Arsen mengecup kening Oma Yun, "Ars keluar sebentar, ada urusan" ucap Arsen berpamitan. Oma yun mengagguk paham.
"Hati - hati ya" Arsen mengangguk.
Arsen memindahkan kursi roda Oma, kemudian berlalu pergi meninggalkan kamar Oma.
~_~
"Sudah kubilang jangan sampai ada kegagalan!" Suara itu memecah keheningan.
"Ma- maaf tuan!"
"Maaf? Maaf kau bilang!!"
"DOR!!!"
"ARRRGGGHHH!!"teriakan kesakitan pun menggema di dalam ruangan gelap yang hanya di terangi oleh lampu 5 watt.
"Itu lah bayaran dari kata maaf yang kau ucapkan tadi"
Semua orang yang menyaksikan itu hanya bisa bungkam, mereka tidak bisa berbuat apa - apa. Karena di hadapan mereka sekarang bukanlah orang yang bisa diminta kasihani.
"Ma- maaf tuan, maaf kan aku!" ucap Seto yang berusaha menahan rasa sakit di kakinya.

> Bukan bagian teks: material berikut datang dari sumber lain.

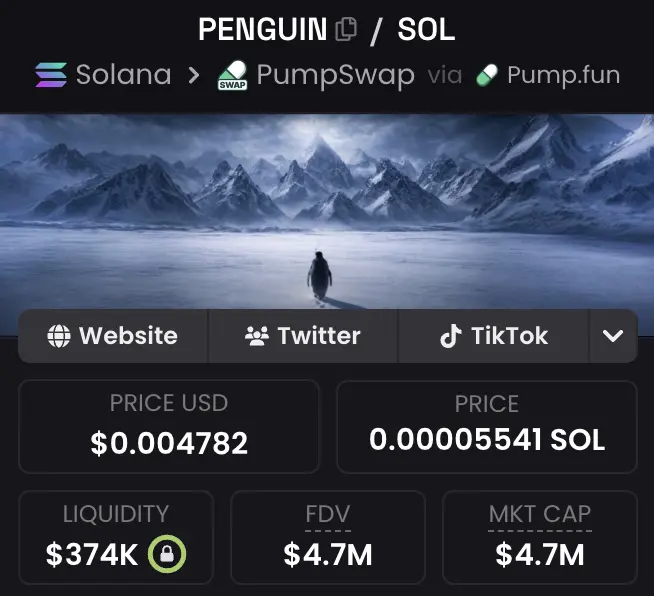Click the TikTok logo icon
The height and width of the screenshot is (596, 654).
point(451,336)
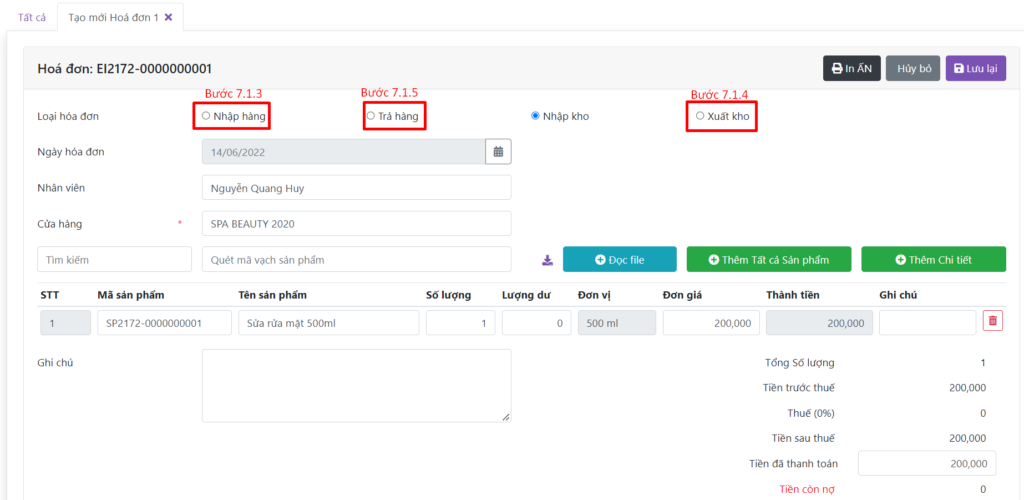The width and height of the screenshot is (1024, 500).
Task: Select 'Trả hàng' radio option
Action: pyautogui.click(x=370, y=116)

"Dengar ini adalah peringatan untuk kalian semua! "ucap Arsen . Arsen melihat semua anak buahnya tertunduk.
"Angkat kepala kalian!!!"perintah Arsen dengan suara kerasnya.
"Kali ini aku baru menembak kakimu, lain kali jika kau melakukan hal yang sama lagi, peluru ku ini akan menembus kepalamu itu!!" ucapnya .
Arsen kembali menyimpan pistolnya kedalam saku celananya.
"Aku beri waktu 2 hari, kalian harus bisa mendapatkan alat itu!" setelah mengatakan itu, Arsen pun langsung berlalu pergi meninggalkan ruangan itu.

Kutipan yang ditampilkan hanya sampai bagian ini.